(Collected data)
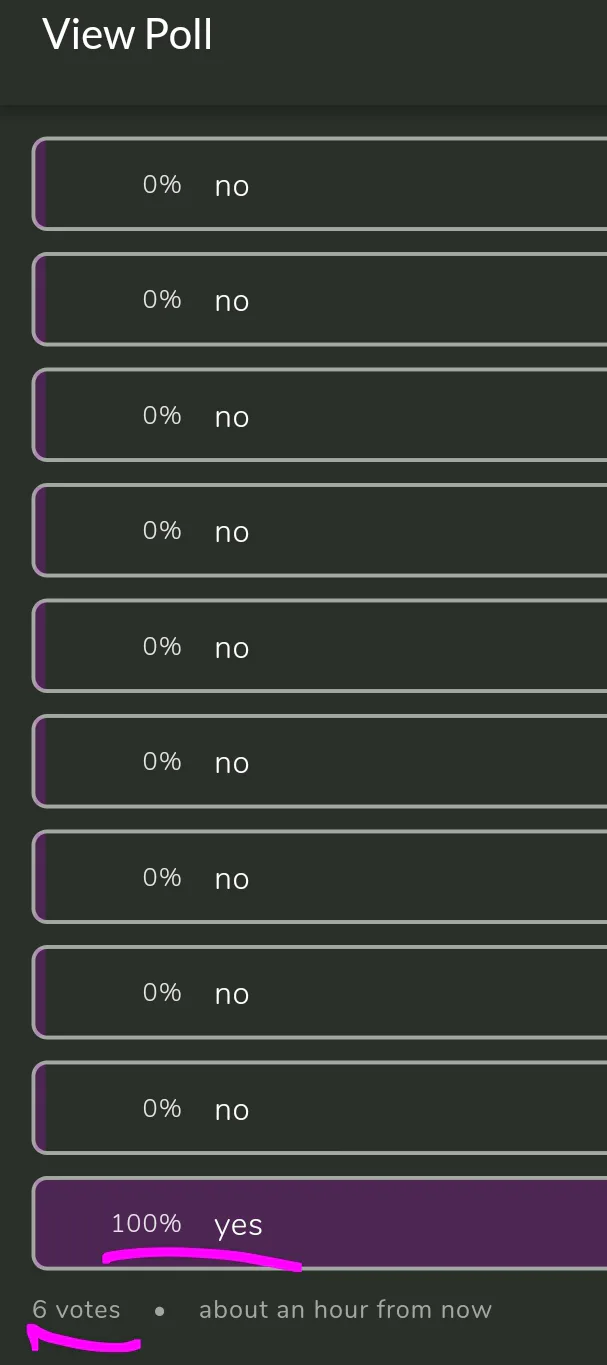The width and height of the screenshot is (607, 1365).
Task: Choose the fifth "no" poll option
Action: coord(320,646)
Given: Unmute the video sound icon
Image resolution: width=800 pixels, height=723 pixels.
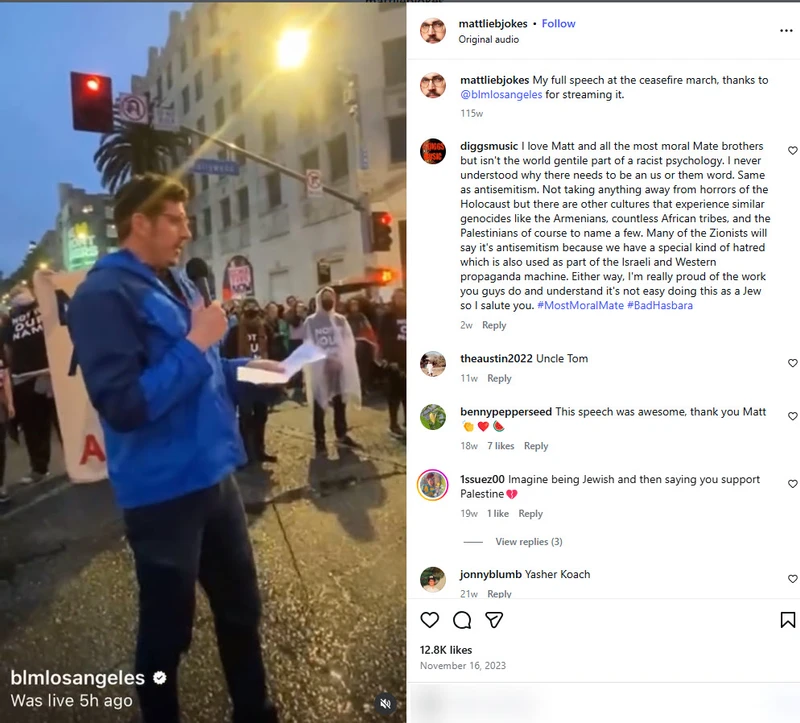Looking at the screenshot, I should tap(386, 704).
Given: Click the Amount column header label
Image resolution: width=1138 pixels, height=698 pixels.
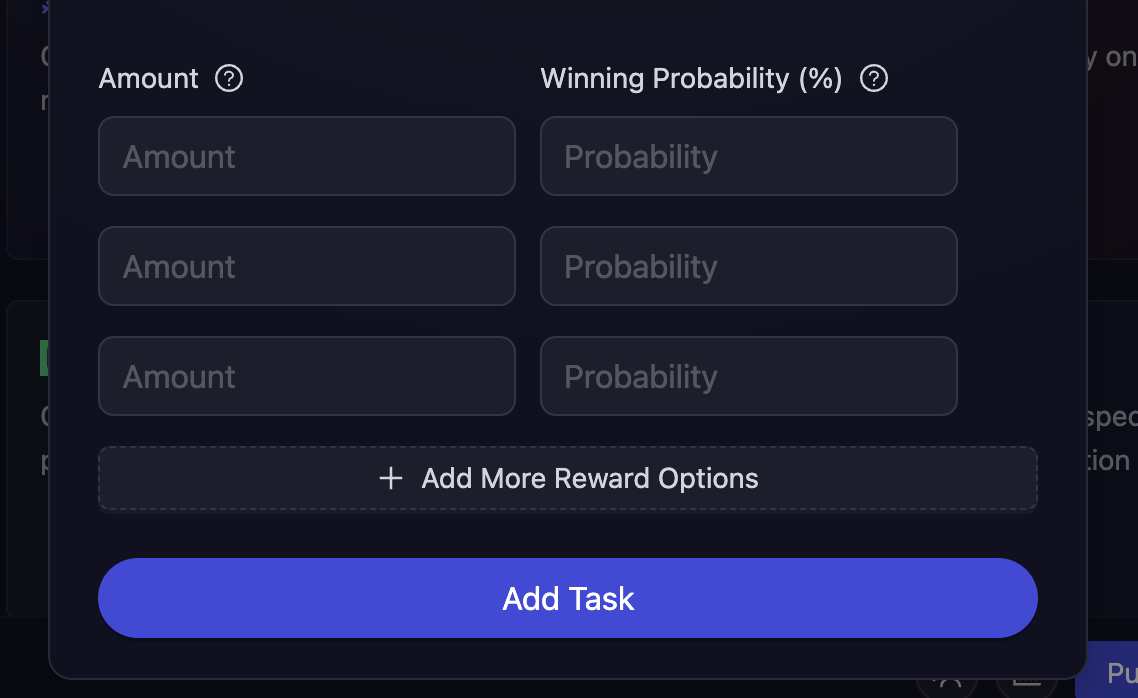Looking at the screenshot, I should point(148,78).
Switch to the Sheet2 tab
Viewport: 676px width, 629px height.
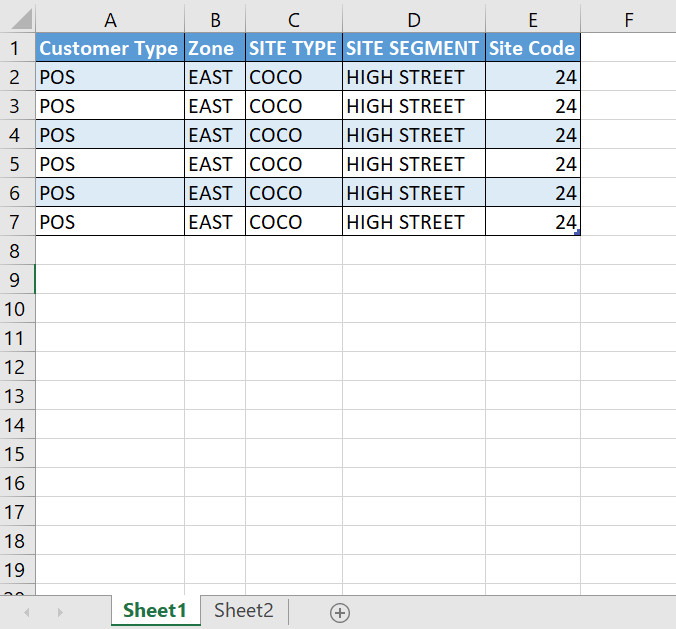pyautogui.click(x=244, y=610)
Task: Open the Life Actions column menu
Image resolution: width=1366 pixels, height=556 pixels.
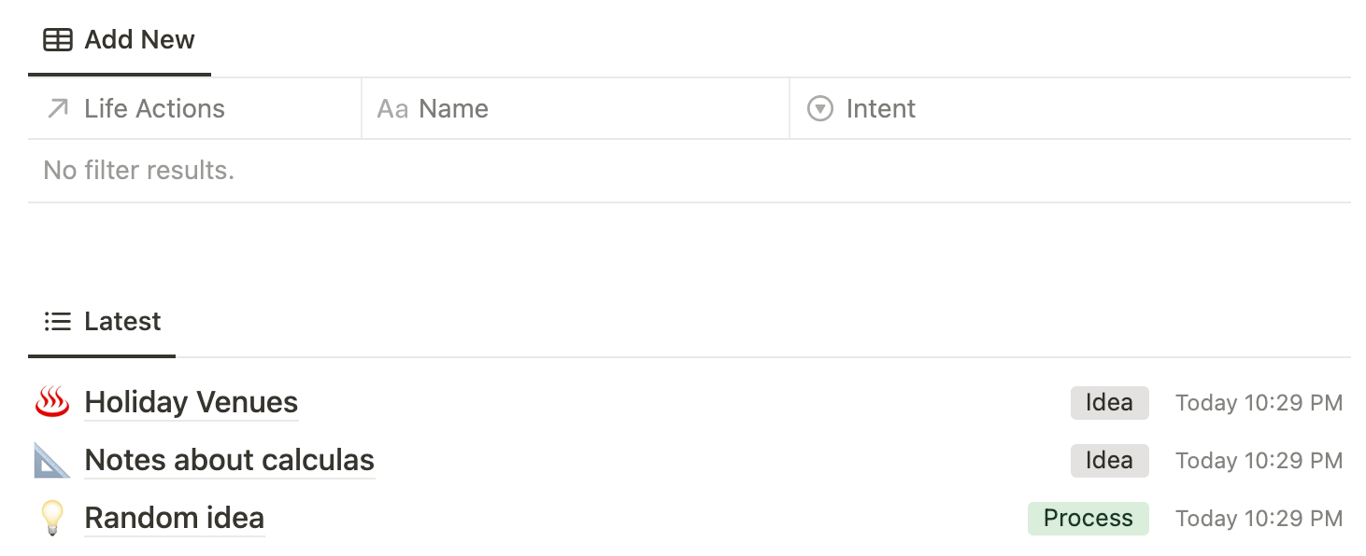Action: 154,109
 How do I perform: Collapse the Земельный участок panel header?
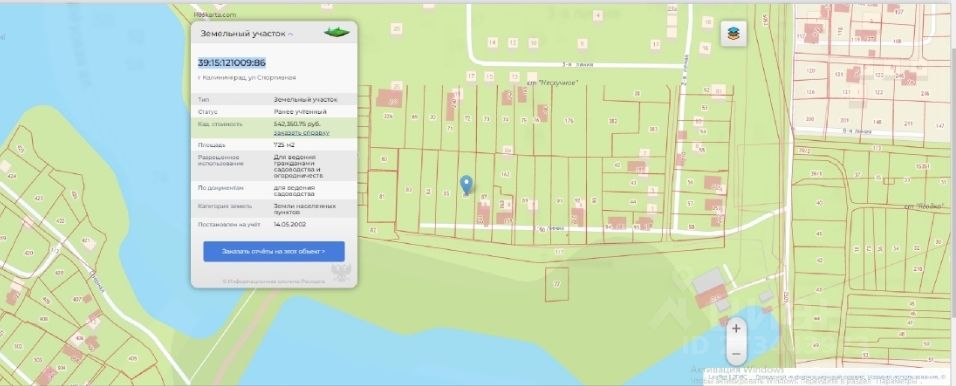(x=247, y=34)
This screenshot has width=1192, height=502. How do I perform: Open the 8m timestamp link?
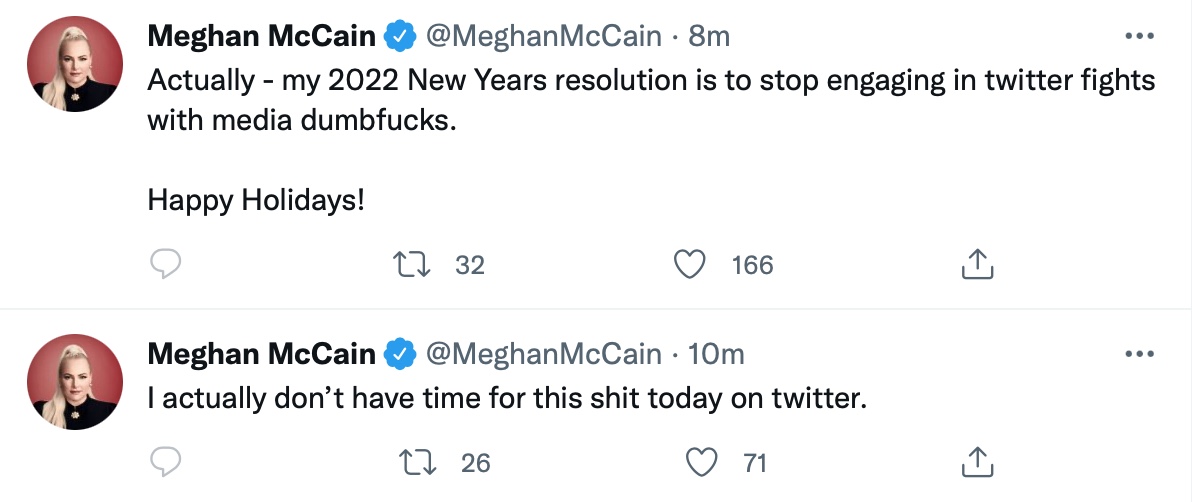pyautogui.click(x=710, y=37)
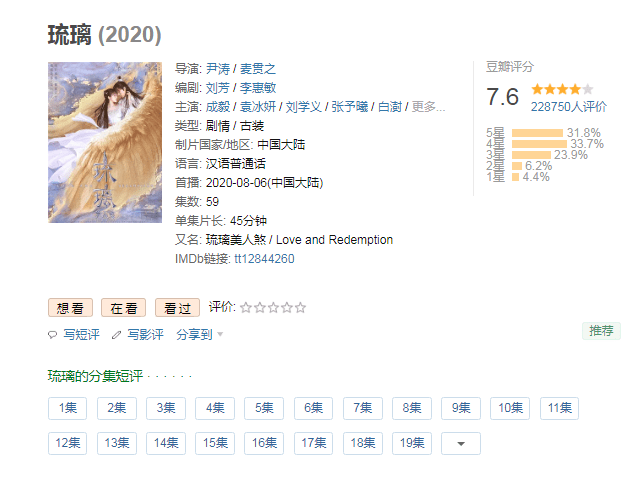Mark the show as 想看
The width and height of the screenshot is (632, 492).
point(70,308)
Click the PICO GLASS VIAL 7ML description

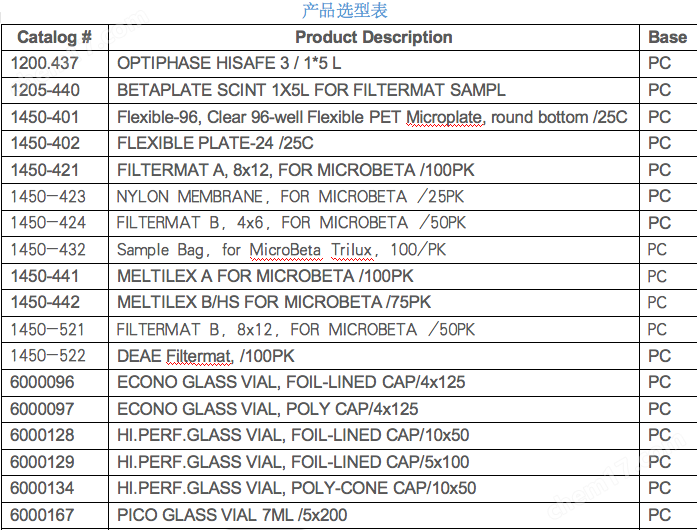coord(232,515)

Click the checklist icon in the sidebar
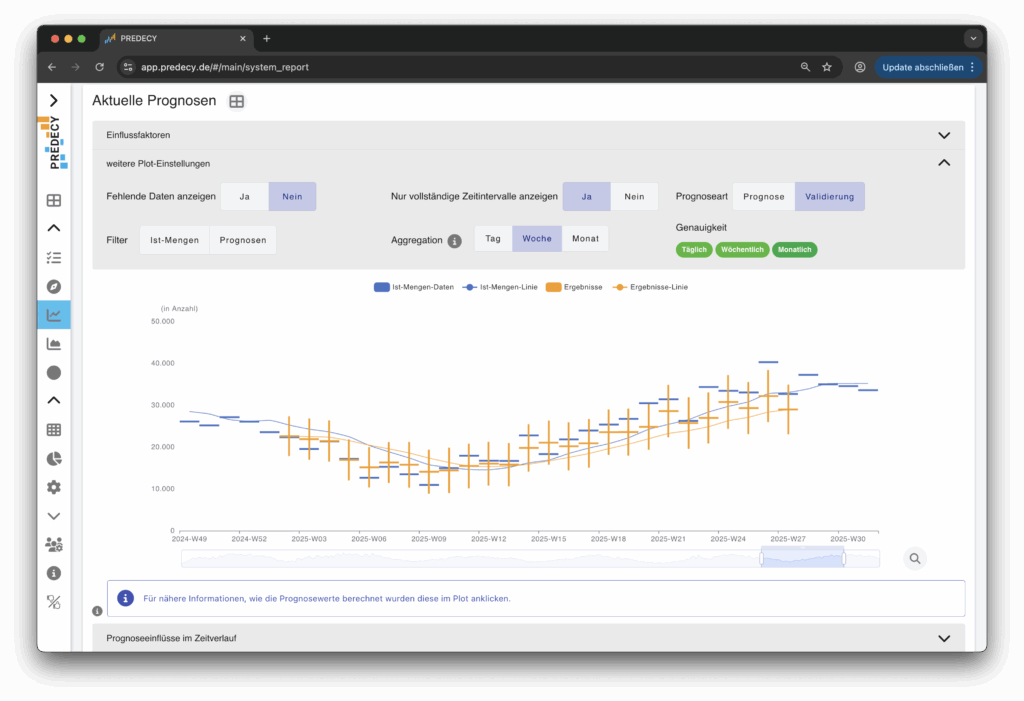(x=54, y=258)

ASSIGNED TASK
Pictures stay out of the copy. Reproduce exactly the lines from the one containing "Given: Unmute the video sound icon" through the last line of the records above, both included.

RESPONSE AREA
Given: Unmute the video sound icon
Image resolution: width=800 pixels, height=723 pixels.
Looking at the screenshot, I should tap(386, 704).
Given: Click the Amount column header label
Image resolution: width=1138 pixels, height=698 pixels.
Looking at the screenshot, I should point(148,78).
Switch to the Sheet2 tab
Viewport: 676px width, 629px height.
pyautogui.click(x=244, y=610)
Task: Open the Life Actions column menu
Image resolution: width=1366 pixels, height=556 pixels.
Action: 154,109
 How do I perform: Collapse the Земельный участок panel header?
(x=247, y=34)
This screenshot has width=1192, height=502. How do I perform: Open the 8m timestamp link?
pyautogui.click(x=710, y=37)
Mark the show as 想看
The width and height of the screenshot is (632, 492).
point(70,308)
Click the PICO GLASS VIAL 7ML description

coord(232,515)

Click the checklist icon in the sidebar
(x=54, y=258)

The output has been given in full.